The question is, interpreted literally, neither answerable nor useful to ask.
Operationally, what people mean when they ask such questions is something like, "Assuming that this coin contains no temporally-varying internal state that will alter its behavior upon flipping (at least not on the time scale that I care about), is there evidence for the hypothesis that this coin will systematically come up on one side more frequently / more times than the other?"
And the answer there is, yes: from statistics, to whatever degree of certainty you want, if you flip it enough times; from physics, to whatever degree of measurement accuracy you can afford and is possible within the limits of quantum mechanics (and to the extent that you believe physics).
One has to be careful about what one really is asking when one tags the real world with simple prepositional phrases. The world is not a good model of prepositional logic. (What is a "coin", anyway?)

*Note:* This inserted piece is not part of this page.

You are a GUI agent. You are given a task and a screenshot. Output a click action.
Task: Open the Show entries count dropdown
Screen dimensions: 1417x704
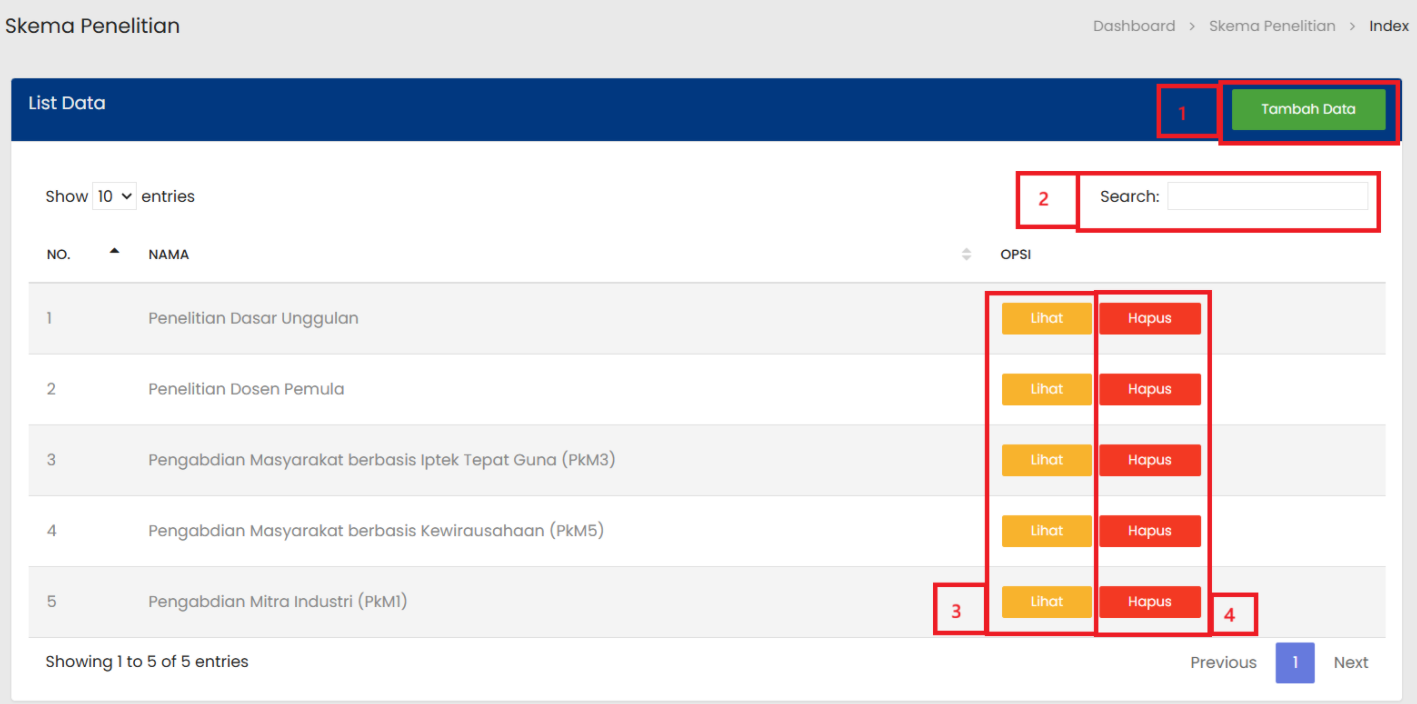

I think Wikipedia is off-target here also. "No human lives forever" is a perfectly interpretable phrase and on the basis of evidence we can assign a truth value to it (i.e. "true") with a degree of accuracy that approaches the accuracy with which we can answer any question. That it is not strictly falsifiable should not be terribly worrying, since even things that are supposedly strictly falsifiable ("this wall is solid") are subject to all sorts of problems including whether one can adequately define the meaning of the words, perceptual illusions, incorporation of universal properties in the definition ("X is solid if and only if for all Y such that (whatever), Y cannot pass through X") that require infinite testing etc. etc.. All this means as a practical matter is that you shouldn't utterly reject any claim, regardless of how implausible, if it has really good evidence for it.